Pendant ce temps, les Etats discutent du budget en cours, nous rappelle Anne Bucher en présentant le résultat du sommet du 15 décembre dernier où la Commission demandait une rallonge. Et ils se réuniront encore très prochainement, le 1er février, pour prolonger leur négociation qui n’a pas abouti en décembre. Après avoir acté de nouvelles candidatures, en particulier celle de l’Ukraine, il faudra bien rediscuter des règles budgétaires. Ou revoir tous les programmes européens à la baisse… Mais les électeurs sont-ils bien conscients de ce qu’ils perdraient à laisser faire le moins-disant ? Le budget européen n’est pas une réalité lointaine. Il finance des programmes d’intervention dont les citoyens ignorent trop souvent qu’ils viennent de Bruxelles. L’Europe peut-elle s’offrir une crise budgétaire à six mois des élections ?
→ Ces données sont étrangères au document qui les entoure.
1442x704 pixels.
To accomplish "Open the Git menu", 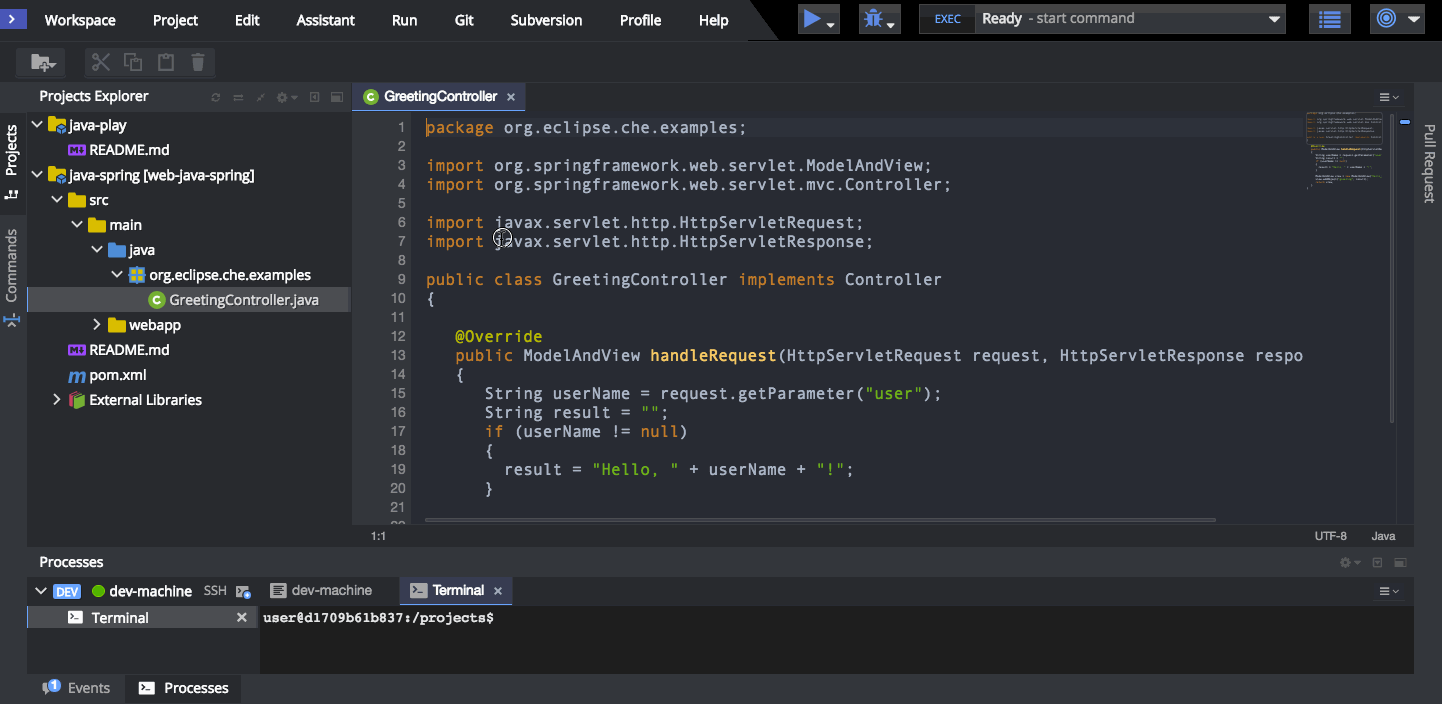I will tap(463, 19).
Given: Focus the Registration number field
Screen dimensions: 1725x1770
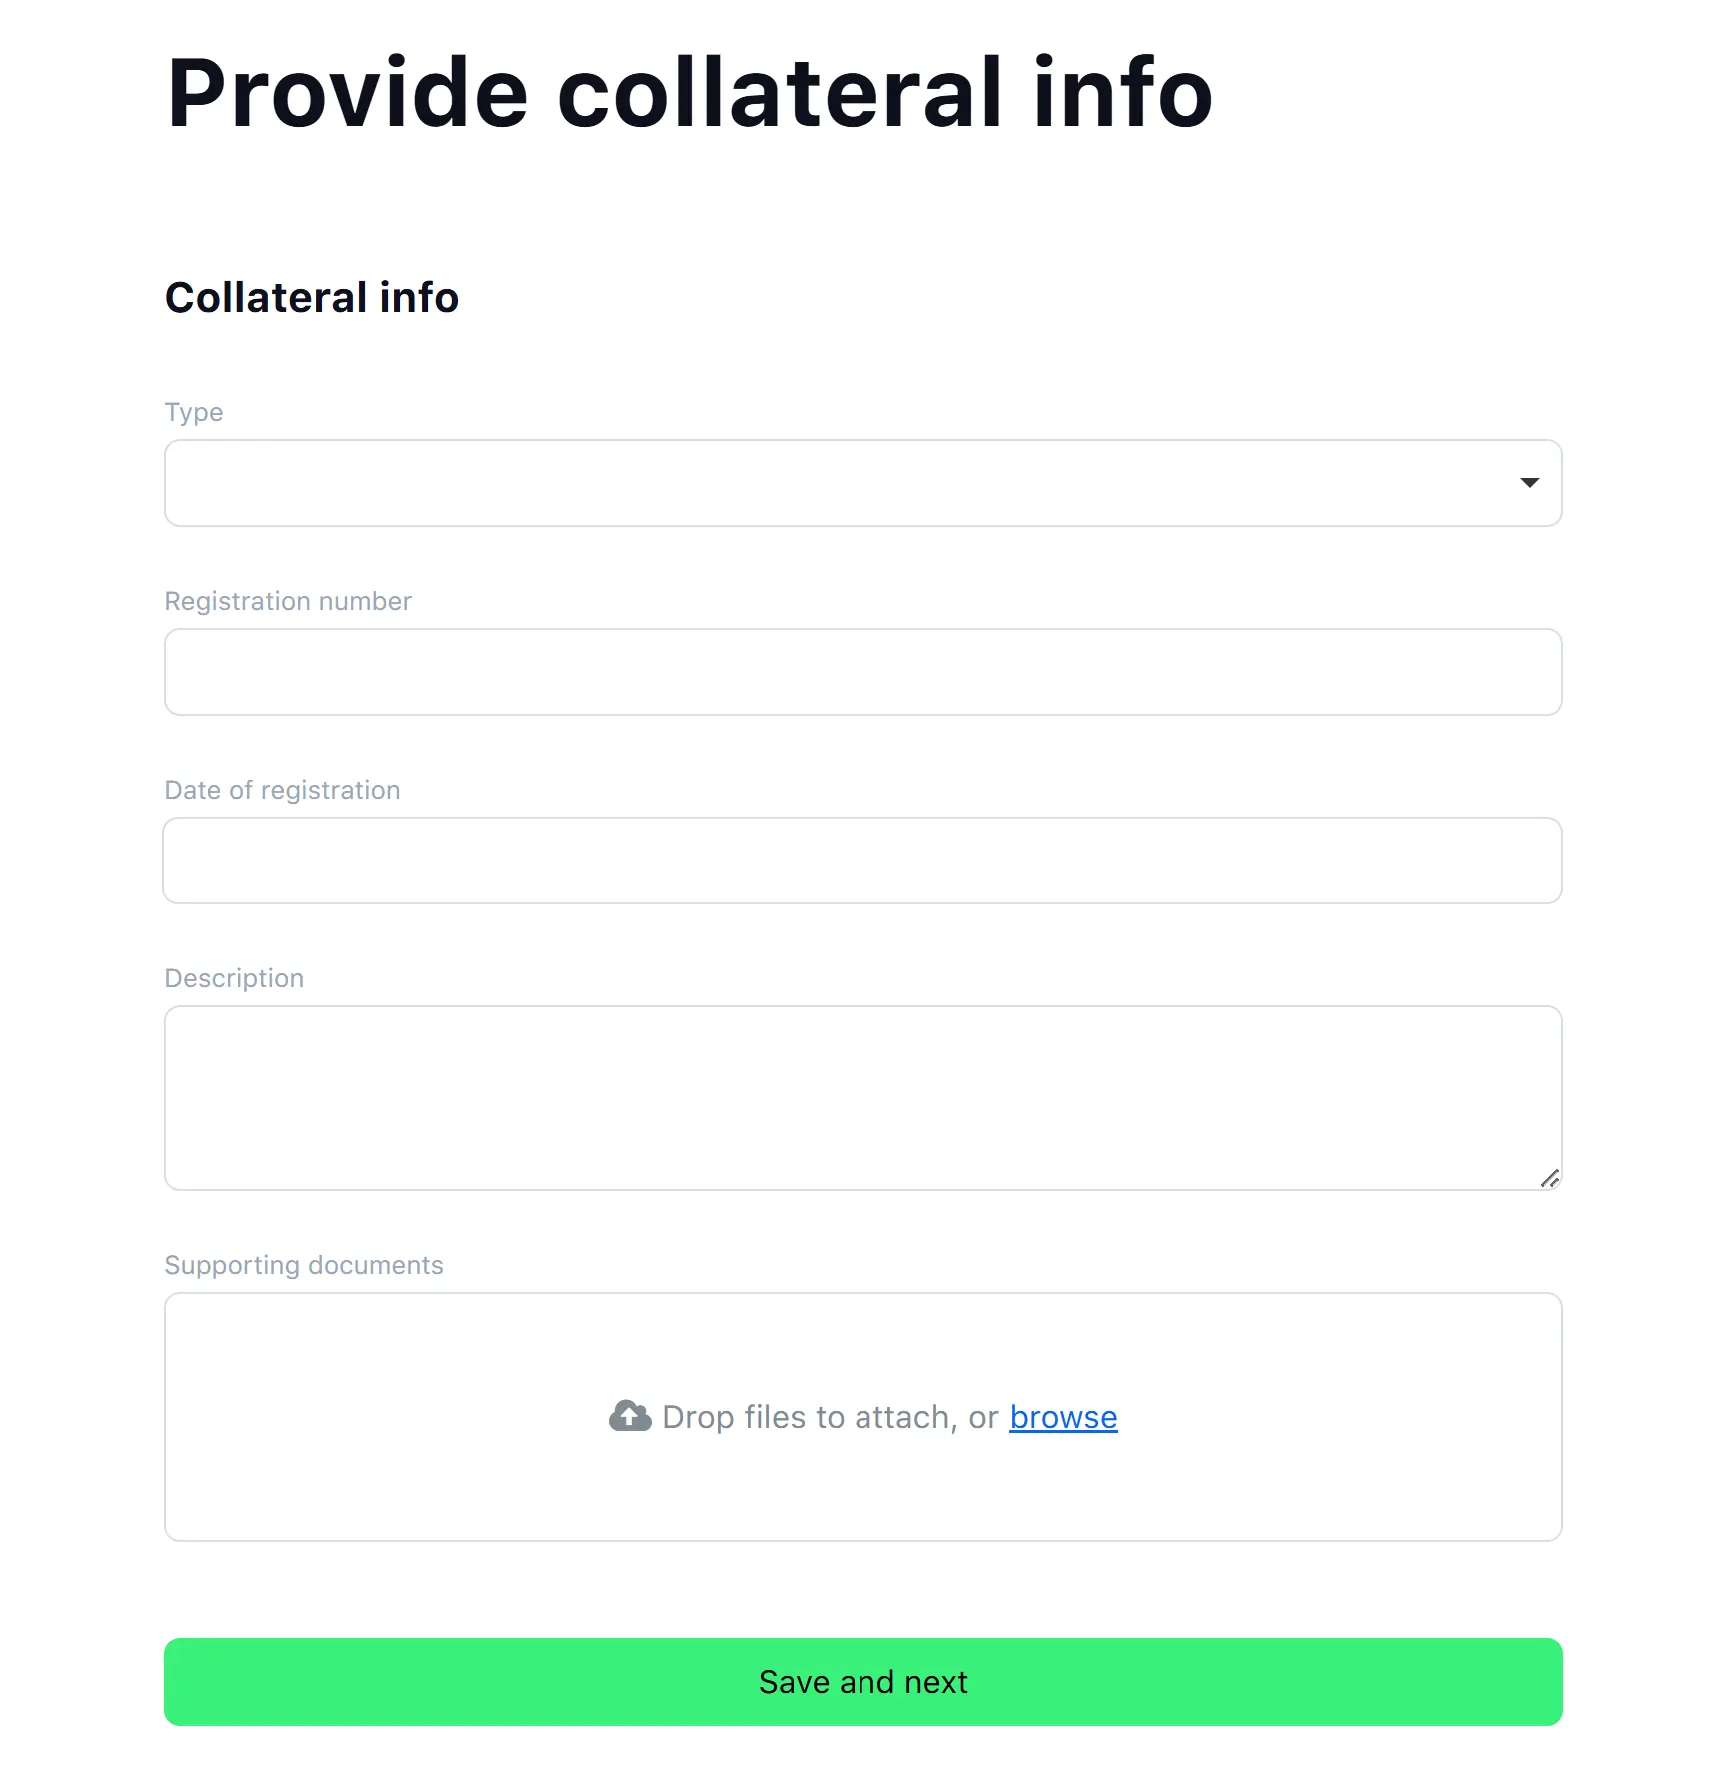Looking at the screenshot, I should click(863, 672).
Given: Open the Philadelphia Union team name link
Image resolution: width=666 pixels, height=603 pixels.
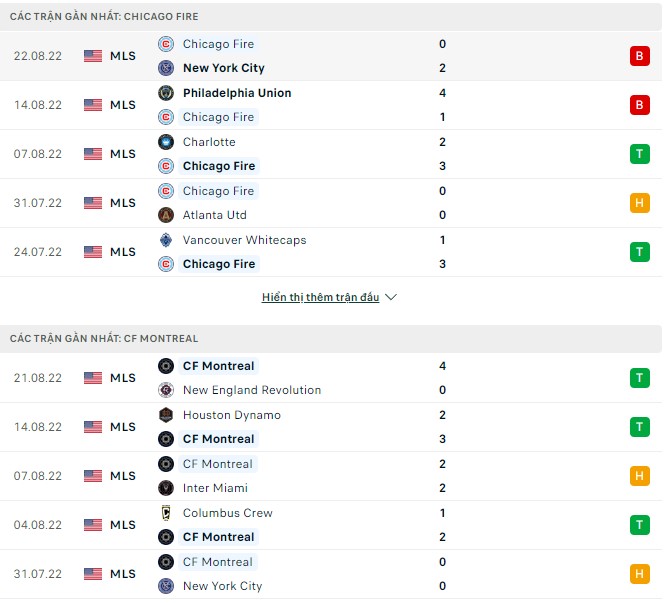Looking at the screenshot, I should tap(237, 93).
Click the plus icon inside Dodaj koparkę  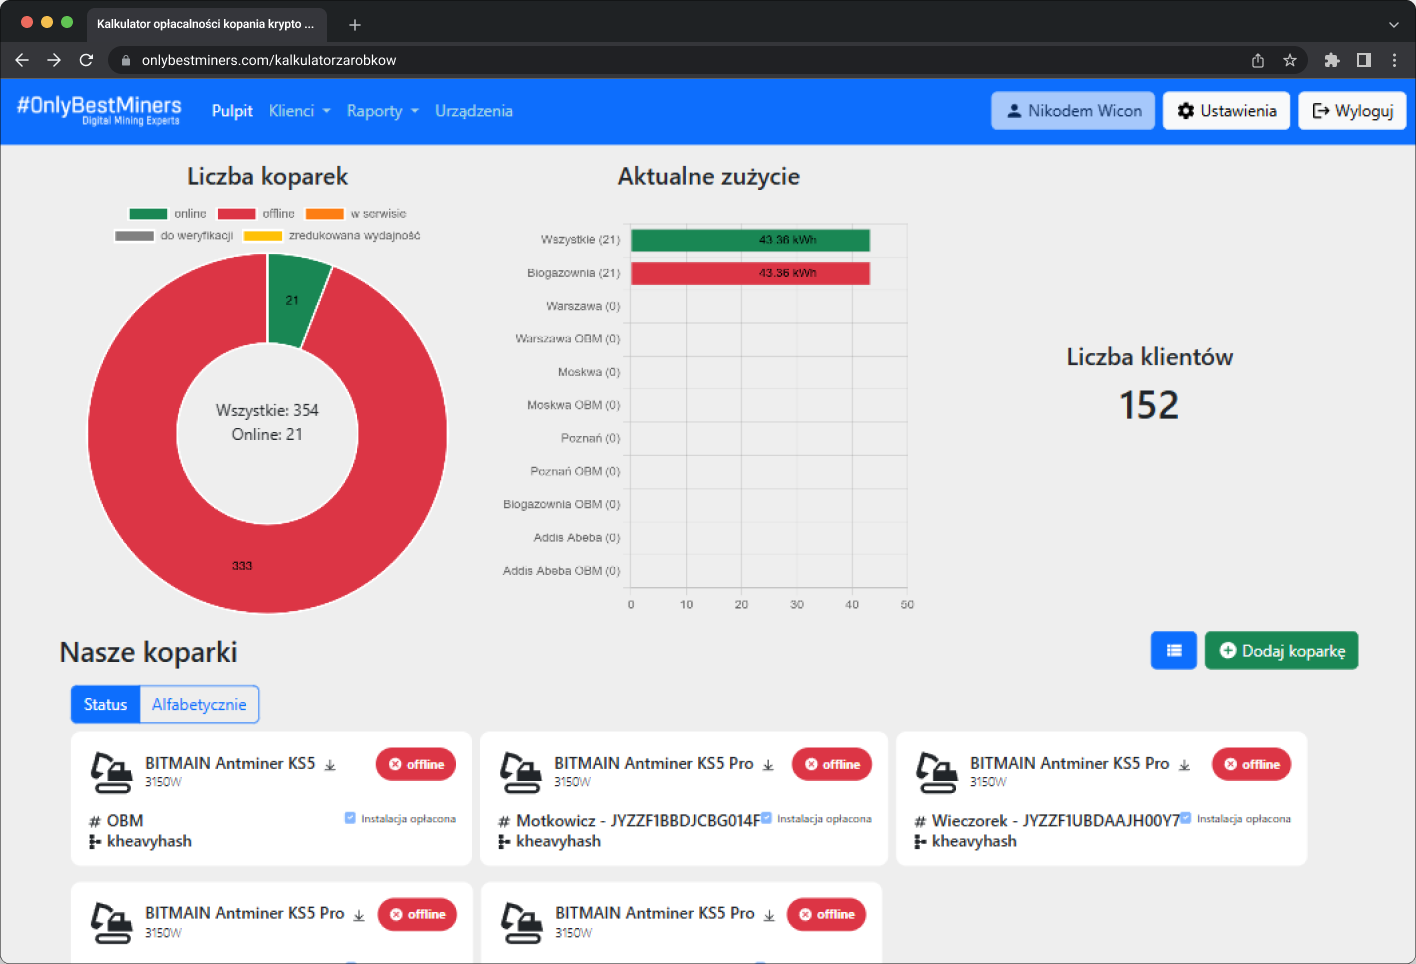point(1230,650)
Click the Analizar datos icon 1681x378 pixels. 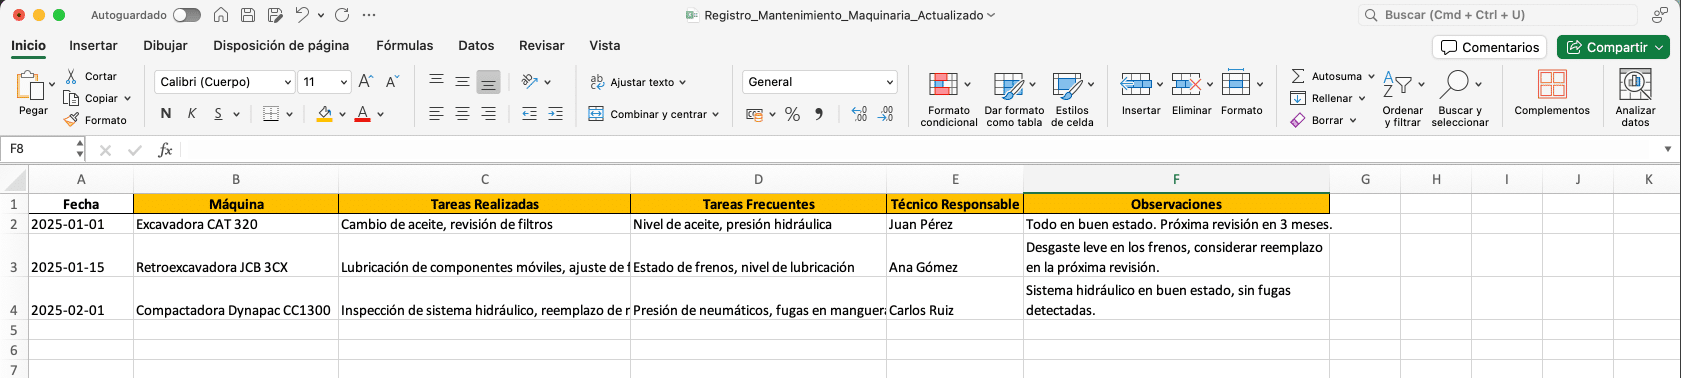[1635, 84]
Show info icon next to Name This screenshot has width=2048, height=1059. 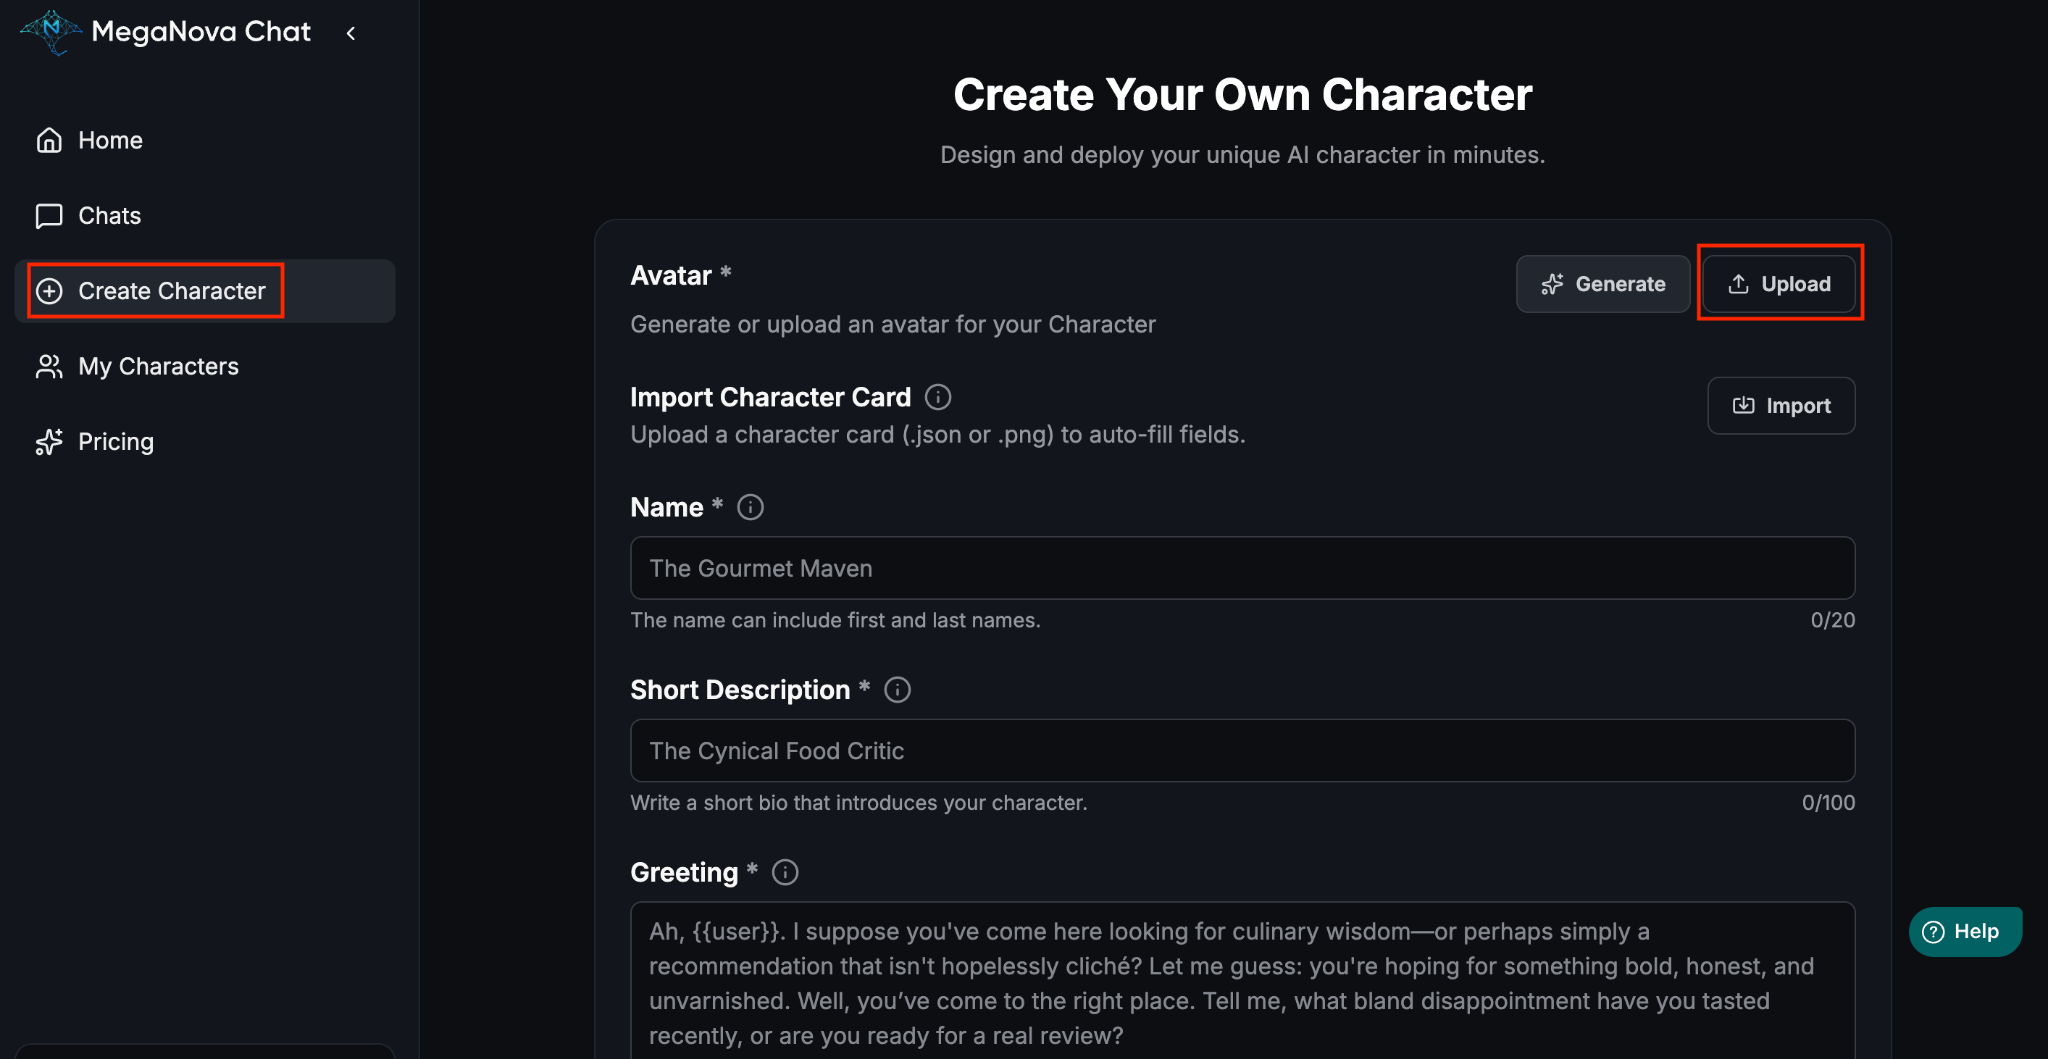(x=750, y=508)
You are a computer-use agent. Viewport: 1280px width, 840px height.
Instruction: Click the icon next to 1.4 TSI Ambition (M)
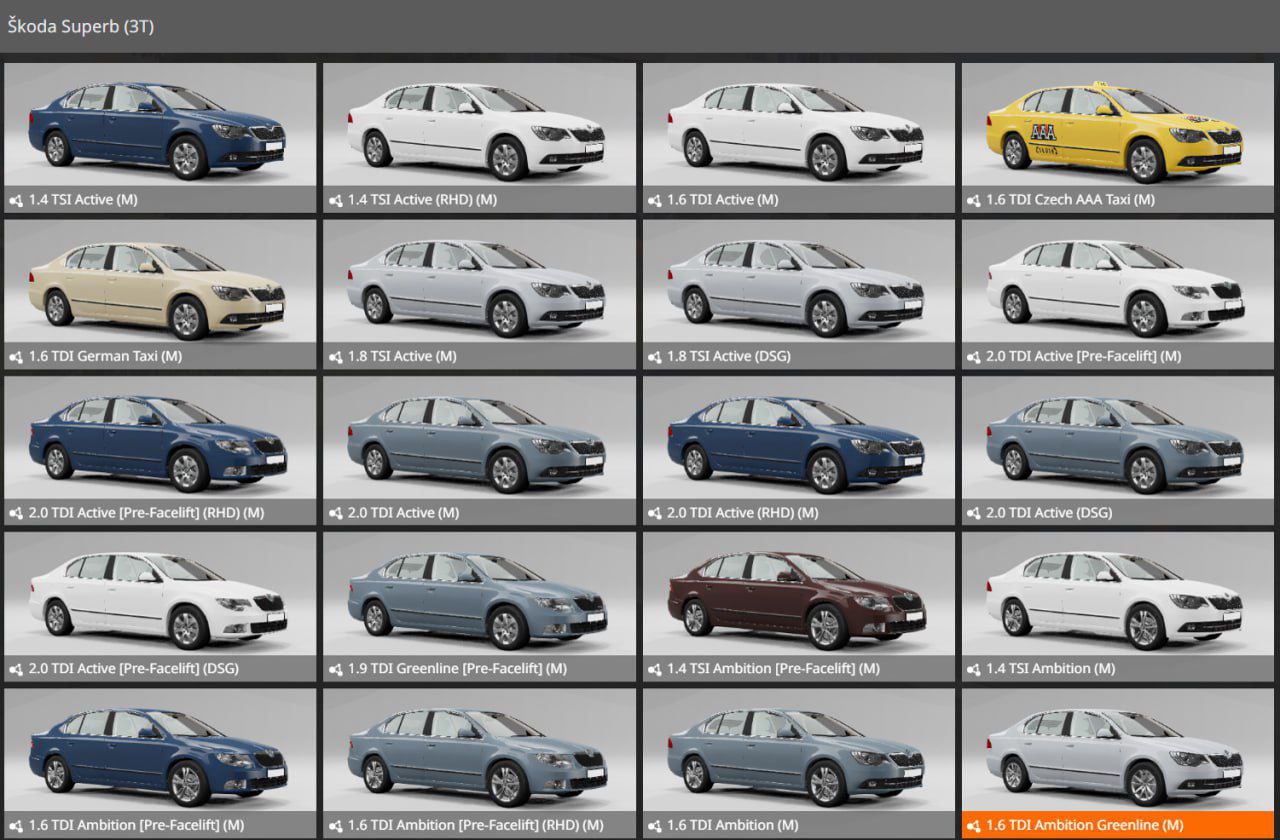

Les discussions laborieuses au sein de conseil européen s’expliquent en partie par les tensions actuelles dans la relation franco-allemande. L’économiste Elie Cohen en présente ici les trois dossiers les plus sensibles. Tout d’abord, l’Europe de la Défense, un chantier que l’agression russe contre l’Ukraine a remis au tout premier plan. Malgré des programmes communs, Français et Allemands peinent désormais à renforcer leur coopération en la matière. La politique de l’énergie fait l’objet depuis longtemps de divergences stratégiques entre les deux pays, qui s’accentuent avec la crise du gaz russe. Enfin, la politique macro-économique reste un sujet de discorde puisque la France apparaît toujours comme le mauvais élève européen, au grand dam de Berlin. Par le passé, les mésententes franco-allemandes ont toujours été surmontées. Mais les situations politiques d’Olaf Scholz et d’Emmanuel Macron le permettent-elles toujours ?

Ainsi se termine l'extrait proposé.